During the Tuesday conference, the bill’s co-author, Oregon senator Jeff Merkley added, “Every American deserves to be treated with dignity and respect . . .  Every American deserves to be able to pursue their full potential without the door of discrimination being slammed in their face.”

Unfortunately, that discrimination is all too common. A recently released report from left-leaning think tank Center for American Progress found that of the 900 people the organization surveyed, 25 percent had experienced anti-LGBT bias in the past year​, including their place of employment. Bias in this case included being let go, passed over for a promotion, or experiencing harassment by co-workers due to sexual orientation or gender identity.

In the face of this, many LGBT Americans chose to remain silent about their sexual orientation or disclose their gender history at work in order to avoid discrimination.

One example found by the Center for American Progress is Maria. Though she lives in queer-friendly Durham, North Carolina her work forces her to travel to less-inclusive town. In a state where recently passed anti-LGBT laws have consumed column inches, she isn't out to her bosses. “I wonder whether I would be let go if the higher-ups knew about my sexuality,” she said.

There are other, less cut-and-dry issues awaiting LGBT Americans at work. 

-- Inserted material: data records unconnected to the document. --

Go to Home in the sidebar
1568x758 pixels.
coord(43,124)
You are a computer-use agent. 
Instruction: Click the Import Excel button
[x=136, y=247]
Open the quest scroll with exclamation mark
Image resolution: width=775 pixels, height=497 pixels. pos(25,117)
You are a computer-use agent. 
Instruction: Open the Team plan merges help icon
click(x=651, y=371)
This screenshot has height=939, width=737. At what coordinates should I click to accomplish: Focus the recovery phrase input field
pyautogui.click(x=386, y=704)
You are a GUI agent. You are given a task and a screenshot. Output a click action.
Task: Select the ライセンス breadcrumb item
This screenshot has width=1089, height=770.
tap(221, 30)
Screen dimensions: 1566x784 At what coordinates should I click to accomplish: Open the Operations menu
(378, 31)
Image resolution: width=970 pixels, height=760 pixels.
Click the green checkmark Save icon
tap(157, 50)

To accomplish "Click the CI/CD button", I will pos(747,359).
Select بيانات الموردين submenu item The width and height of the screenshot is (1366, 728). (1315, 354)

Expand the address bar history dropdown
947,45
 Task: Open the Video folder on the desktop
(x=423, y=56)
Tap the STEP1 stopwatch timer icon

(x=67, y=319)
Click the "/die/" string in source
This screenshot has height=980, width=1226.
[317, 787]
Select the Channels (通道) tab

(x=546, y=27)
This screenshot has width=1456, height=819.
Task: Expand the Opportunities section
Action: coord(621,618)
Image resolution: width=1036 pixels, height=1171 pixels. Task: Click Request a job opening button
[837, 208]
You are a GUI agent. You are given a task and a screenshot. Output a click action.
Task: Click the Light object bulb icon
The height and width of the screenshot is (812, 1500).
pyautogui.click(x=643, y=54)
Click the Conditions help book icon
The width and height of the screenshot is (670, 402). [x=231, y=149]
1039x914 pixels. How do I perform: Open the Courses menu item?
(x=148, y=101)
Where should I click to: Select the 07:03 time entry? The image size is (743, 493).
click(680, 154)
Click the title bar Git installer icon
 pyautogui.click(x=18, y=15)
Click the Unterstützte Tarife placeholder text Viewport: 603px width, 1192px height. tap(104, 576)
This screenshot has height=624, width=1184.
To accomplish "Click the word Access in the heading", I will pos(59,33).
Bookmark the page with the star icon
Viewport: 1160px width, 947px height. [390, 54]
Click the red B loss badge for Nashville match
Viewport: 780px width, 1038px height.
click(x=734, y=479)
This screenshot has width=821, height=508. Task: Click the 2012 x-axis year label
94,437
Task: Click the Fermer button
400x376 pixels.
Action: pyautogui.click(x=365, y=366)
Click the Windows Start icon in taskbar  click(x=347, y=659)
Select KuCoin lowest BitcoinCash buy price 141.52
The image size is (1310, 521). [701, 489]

Another of the Center's respondents, David, reports that he began to play down his sexuality on the job when he stopped being invited to work mixers and social events after coming out to his colleagues. He began lowering his voice to sound “less feminine,” he says, avoiding “wearing anything but a black suit” in order to fit in with his straight male colleagues. “When you’re perceived as feminine — whether you’re a woman or a gay man — you get excluded from relationships that improve your career,” 

“Discrimination against the LGBT community is a very real and very pernicious problem,” said Laura Durso, the Vice President of the LGBT Research and Communications Project at CAP, in a statement provided exclusively to Salon. “LGBT people continue to monitor their own behavior and take sometimes drastic steps to avoid stigma, from removing items off a resume to cutting people out of their lives to moving away from family. LGBT people need the same tools to prevent and respond to discrimination as their peers.”


None of this is exclusive to the workplace. LGBT people are disproportionately likely to be victims of discrimination in nearly all sectors of society. Nearly half of all queer and transgender senior citizens report experiencing bias in housing, whether that’s from a nursing home or assisted living facility. Nineteen percent of trans people say they’ve been turned away from a doctor because of their gender identity. Although LGBT people are stereotyped as living wealthy, comfortable lives, queer and trans individuals are disproportionately likely to live in poverty because of pervasive barriers to entry throughout their lives.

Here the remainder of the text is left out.